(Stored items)

»»

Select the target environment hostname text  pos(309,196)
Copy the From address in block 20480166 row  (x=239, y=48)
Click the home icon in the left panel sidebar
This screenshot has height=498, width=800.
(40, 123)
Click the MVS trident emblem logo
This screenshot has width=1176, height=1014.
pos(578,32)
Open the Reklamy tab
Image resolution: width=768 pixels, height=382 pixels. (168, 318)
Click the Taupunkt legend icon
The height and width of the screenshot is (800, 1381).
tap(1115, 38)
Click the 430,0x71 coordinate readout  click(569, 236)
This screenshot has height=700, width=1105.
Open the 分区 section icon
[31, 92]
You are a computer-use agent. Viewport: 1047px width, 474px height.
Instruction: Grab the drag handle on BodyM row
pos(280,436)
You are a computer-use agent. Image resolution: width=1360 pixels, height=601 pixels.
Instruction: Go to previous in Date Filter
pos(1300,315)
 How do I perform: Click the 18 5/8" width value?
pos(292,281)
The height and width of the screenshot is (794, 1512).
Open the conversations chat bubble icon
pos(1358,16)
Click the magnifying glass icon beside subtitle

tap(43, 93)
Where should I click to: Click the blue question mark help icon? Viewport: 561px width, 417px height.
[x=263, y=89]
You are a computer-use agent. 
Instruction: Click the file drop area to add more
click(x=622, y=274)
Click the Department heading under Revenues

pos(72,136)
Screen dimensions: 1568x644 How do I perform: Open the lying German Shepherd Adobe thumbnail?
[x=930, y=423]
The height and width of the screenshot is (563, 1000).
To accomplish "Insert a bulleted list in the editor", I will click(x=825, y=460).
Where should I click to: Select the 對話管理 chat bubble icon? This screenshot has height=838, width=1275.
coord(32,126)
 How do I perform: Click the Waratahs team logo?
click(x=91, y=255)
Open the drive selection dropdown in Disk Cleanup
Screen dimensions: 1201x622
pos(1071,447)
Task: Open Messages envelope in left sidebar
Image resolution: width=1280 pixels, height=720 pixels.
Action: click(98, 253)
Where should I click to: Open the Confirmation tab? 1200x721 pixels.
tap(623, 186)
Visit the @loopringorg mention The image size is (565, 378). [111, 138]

««

• **Exercise**:
All the entries above must be repeated exactly as they were given.

• **Answer below**:
Select the target environment hostname text  pos(309,196)
Copy the From address in block 20480166 row  (x=239, y=48)
Click the home icon in the left panel sidebar
This screenshot has height=498, width=800.
(40, 123)
Click the MVS trident emblem logo
This screenshot has width=1176, height=1014.
pos(578,32)
Open the Reklamy tab
Image resolution: width=768 pixels, height=382 pixels. (168, 318)
Click the Taupunkt legend icon
The height and width of the screenshot is (800, 1381).
tap(1115, 38)
Click the 430,0x71 coordinate readout  click(569, 236)
This screenshot has height=700, width=1105.
Open the 分区 section icon
[31, 92]
You are a computer-use agent. Viewport: 1047px width, 474px height.
Instruction: Grab the drag handle on BodyM row
pos(280,436)
You are a computer-use agent. Image resolution: width=1360 pixels, height=601 pixels.
Instruction: Go to previous in Date Filter
pos(1300,315)
 How do I perform: Click the 18 5/8" width value?
pos(292,281)
The height and width of the screenshot is (794, 1512).
Open the conversations chat bubble icon
pos(1358,16)
Click the magnifying glass icon beside subtitle

tap(43, 93)
Where should I click to: Click the blue question mark help icon? Viewport: 561px width, 417px height.
[x=263, y=89]
You are a computer-use agent. 
Instruction: Click the file drop area to add more
click(x=622, y=274)
Click the Department heading under Revenues

pos(72,136)
Screen dimensions: 1568x644 How do I perform: Open the lying German Shepherd Adobe thumbnail?
[x=930, y=423]
The height and width of the screenshot is (563, 1000).
To accomplish "Insert a bulleted list in the editor", I will click(x=825, y=460).
Where should I click to: Select the 對話管理 chat bubble icon? This screenshot has height=838, width=1275.
coord(32,126)
 How do I perform: Click the Waratahs team logo?
click(x=91, y=255)
Open the drive selection dropdown in Disk Cleanup
Screen dimensions: 1201x622
pos(1071,447)
Task: Open Messages envelope in left sidebar
Image resolution: width=1280 pixels, height=720 pixels.
Action: click(98, 253)
Where should I click to: Open the Confirmation tab? 1200x721 pixels.
tap(623, 186)
Visit the @loopringorg mention The image size is (565, 378). [111, 138]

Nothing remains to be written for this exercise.